### Input rows
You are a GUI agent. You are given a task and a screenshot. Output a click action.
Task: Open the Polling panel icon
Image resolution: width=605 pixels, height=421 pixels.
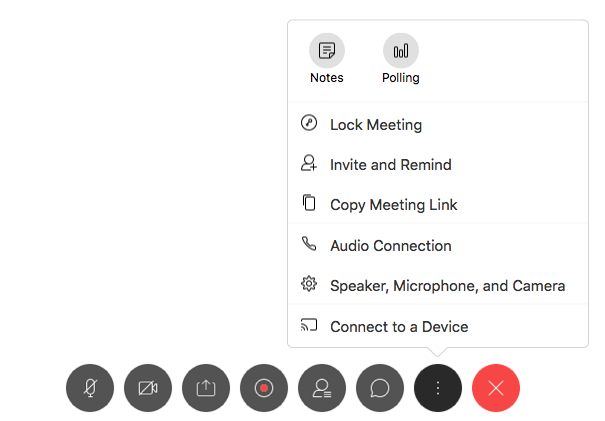pos(401,50)
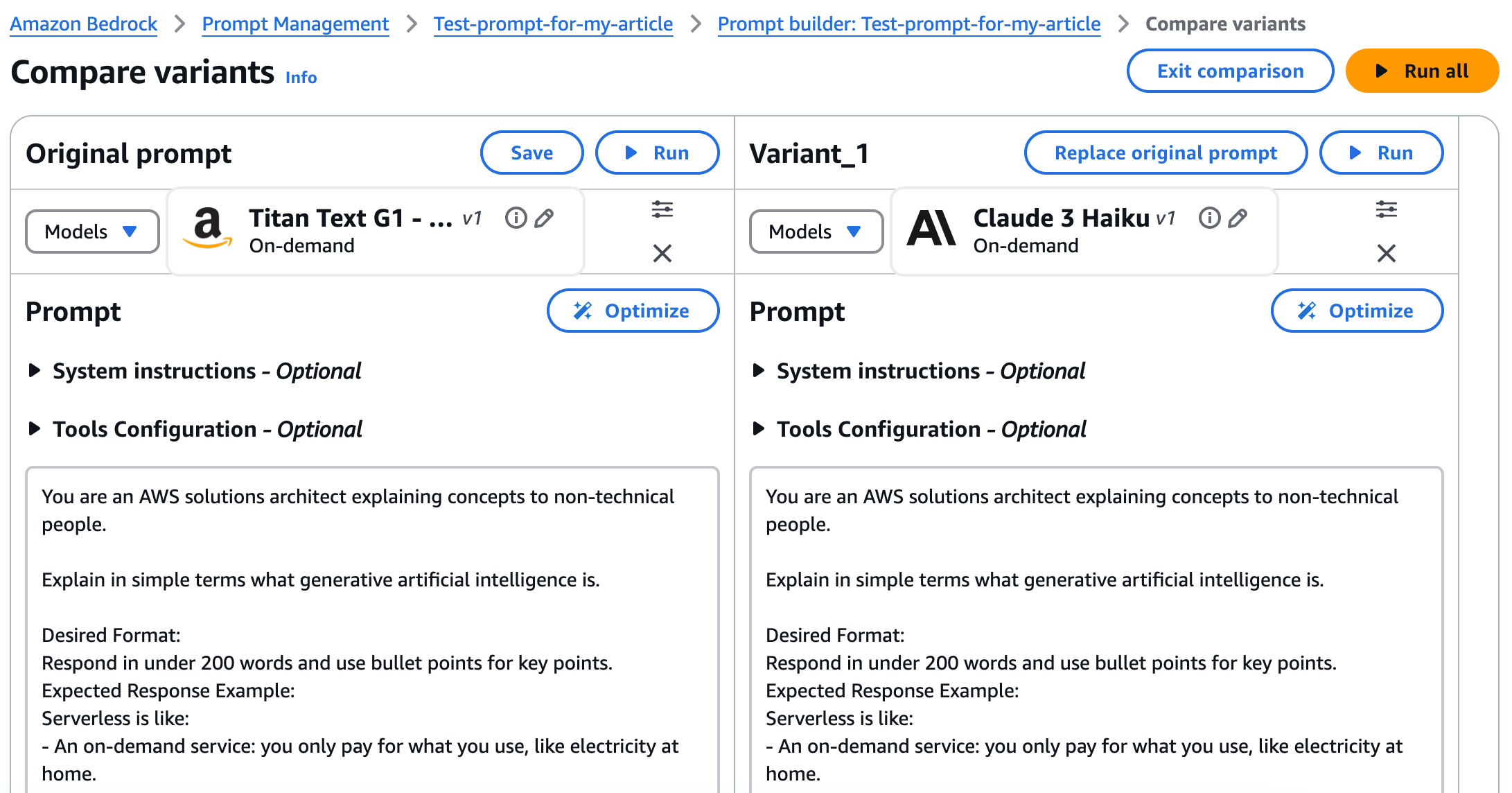Open Models dropdown in Original prompt
This screenshot has height=793, width=1512.
92,232
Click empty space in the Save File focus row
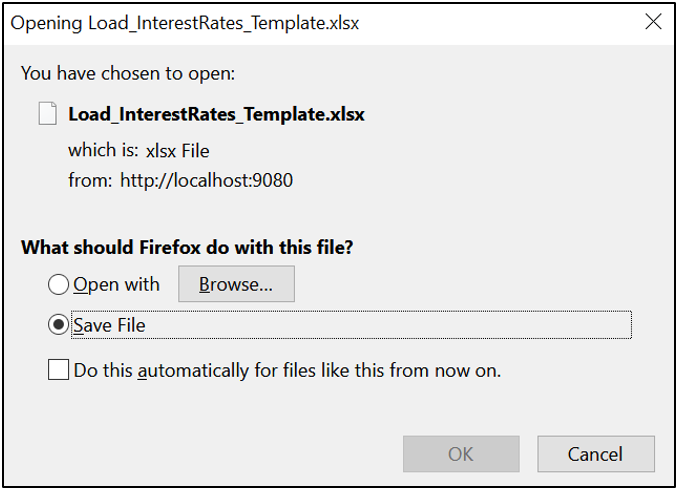Viewport: 680px width, 491px height. tap(400, 325)
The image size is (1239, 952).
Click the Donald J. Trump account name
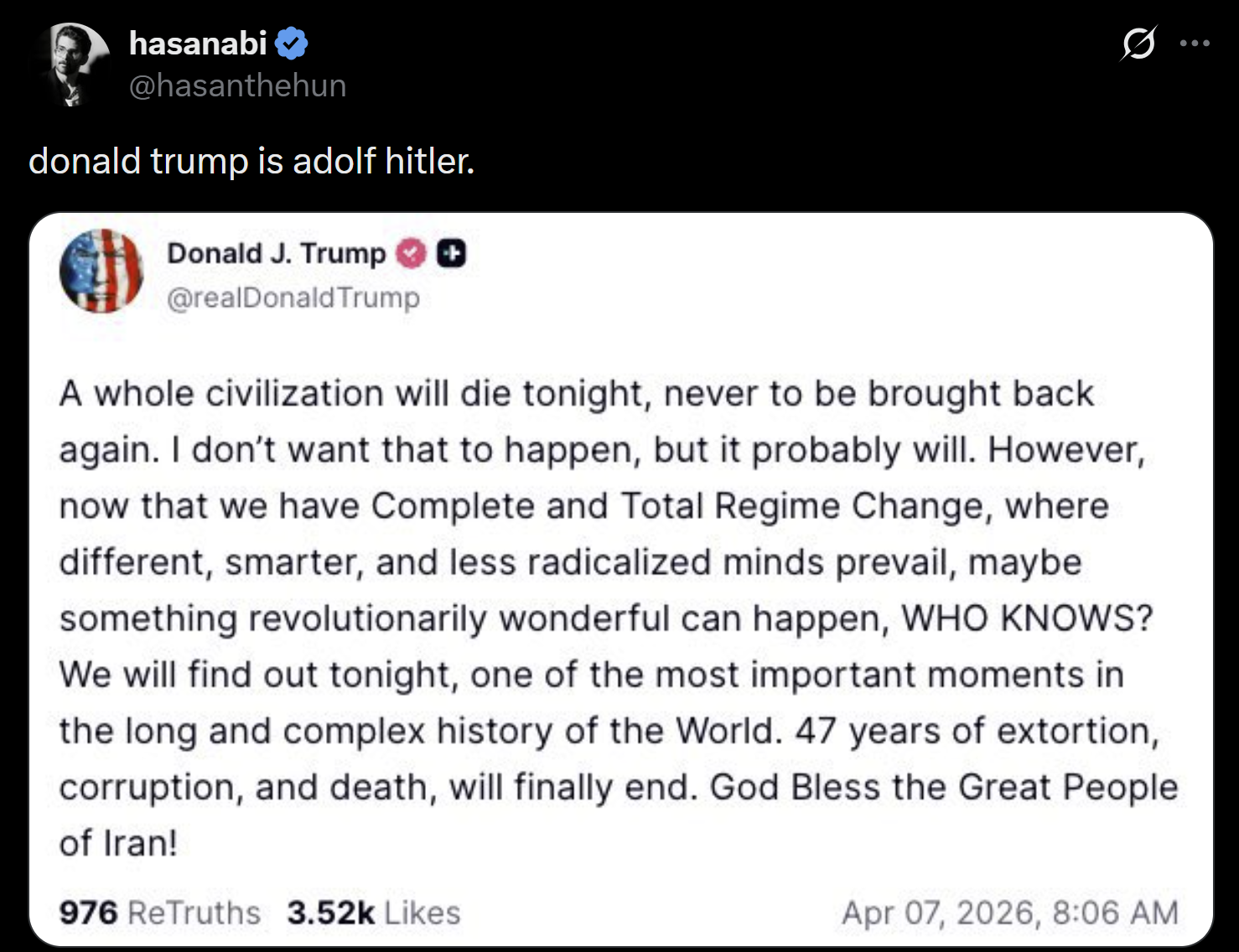(x=277, y=253)
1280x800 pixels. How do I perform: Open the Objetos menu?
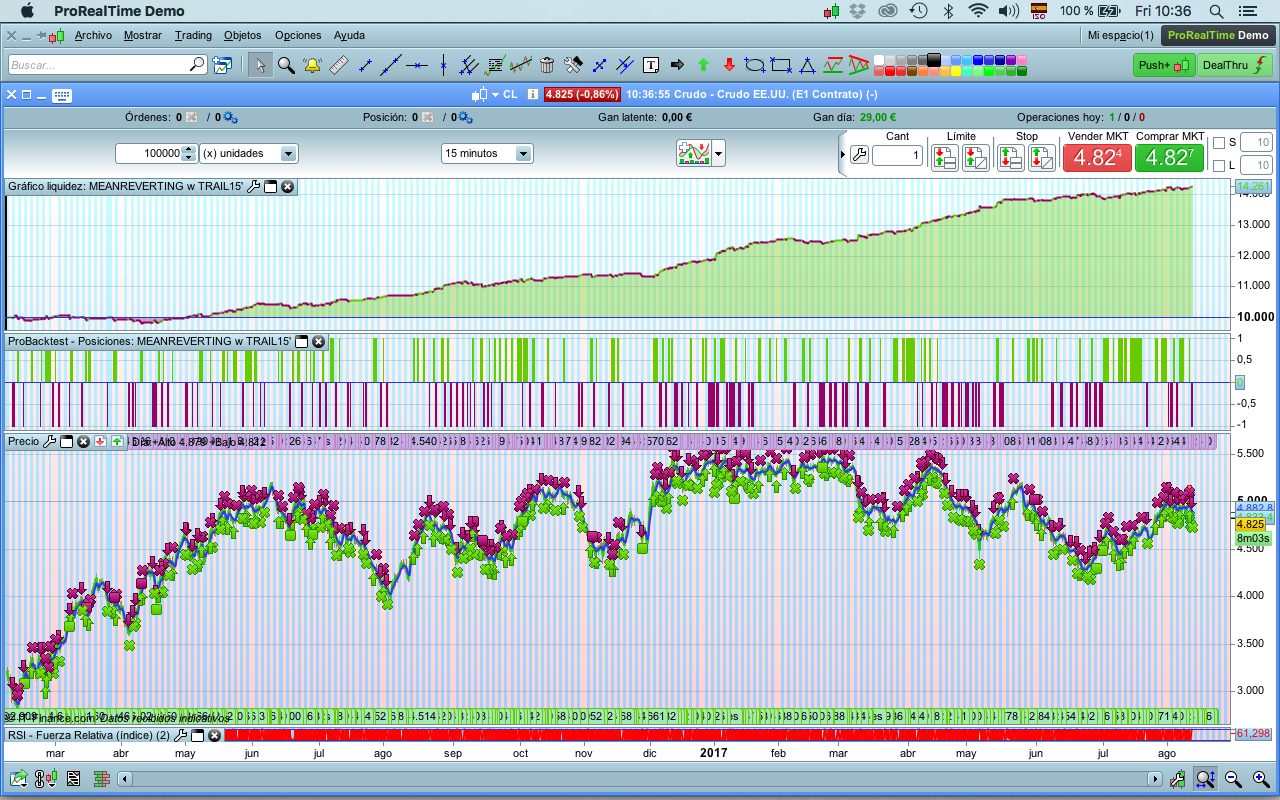click(x=242, y=35)
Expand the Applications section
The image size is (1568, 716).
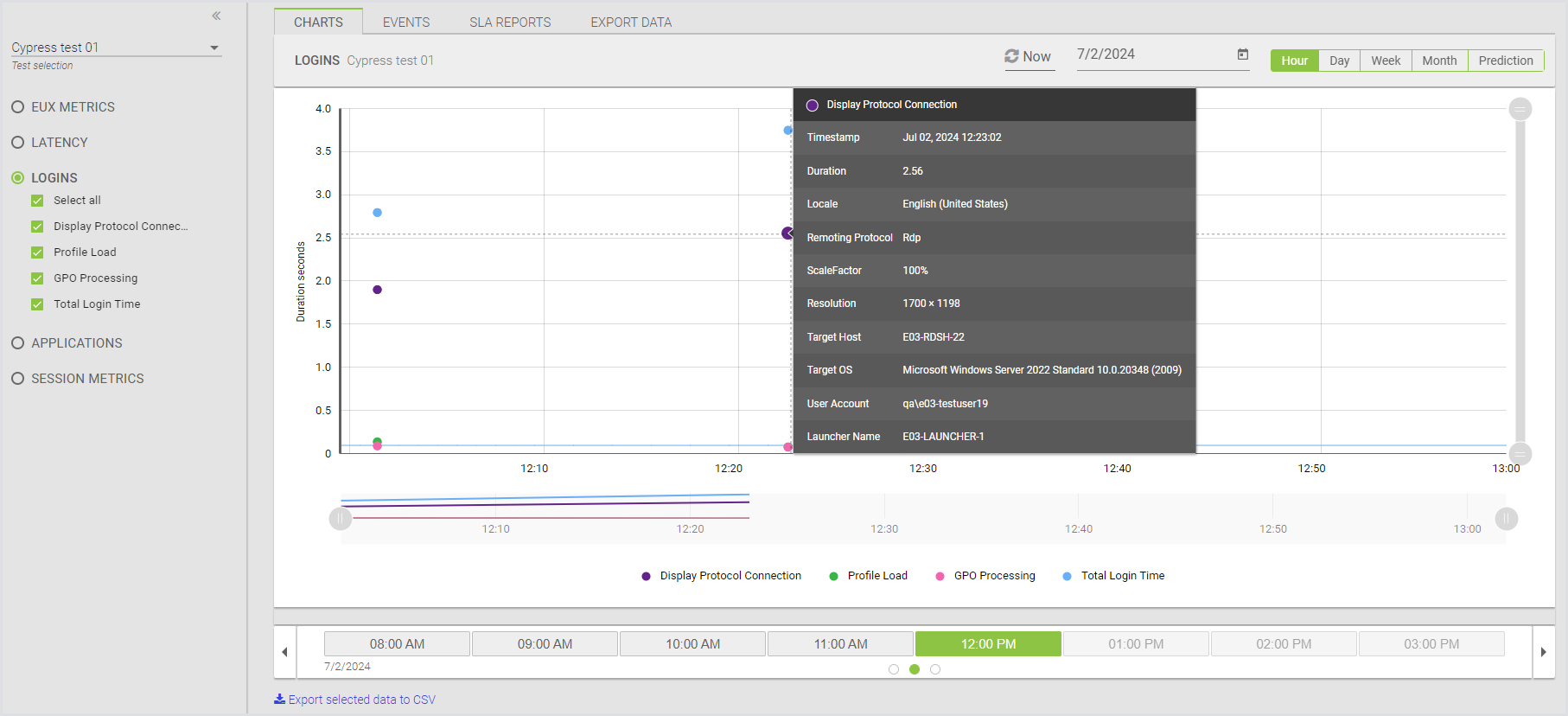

### Description of the task
Rewrite all of the records above, replacing "image size" with "screen size" and changing nothing else. Leave out the pictures.

### Solution to the exercise
You are a GUI agent. You are given a task and a screenshot. Output a click action.
Task: Open the Polling panel icon
Image resolution: width=605 pixels, height=421 pixels.
pos(401,50)
Open Models dropdown in Original prompt
This screenshot has height=793, width=1512.
92,232
Click empty space in the Save File focus row
Viewport: 680px width, 491px height. tap(400, 325)
The screen size is (1239, 952).
Click the Donald J. Trump account name
(x=277, y=253)
1280x800 pixels. How do I perform: Open the Objetos menu?
click(x=242, y=35)
Expand the Applications section
The screen size is (1568, 716).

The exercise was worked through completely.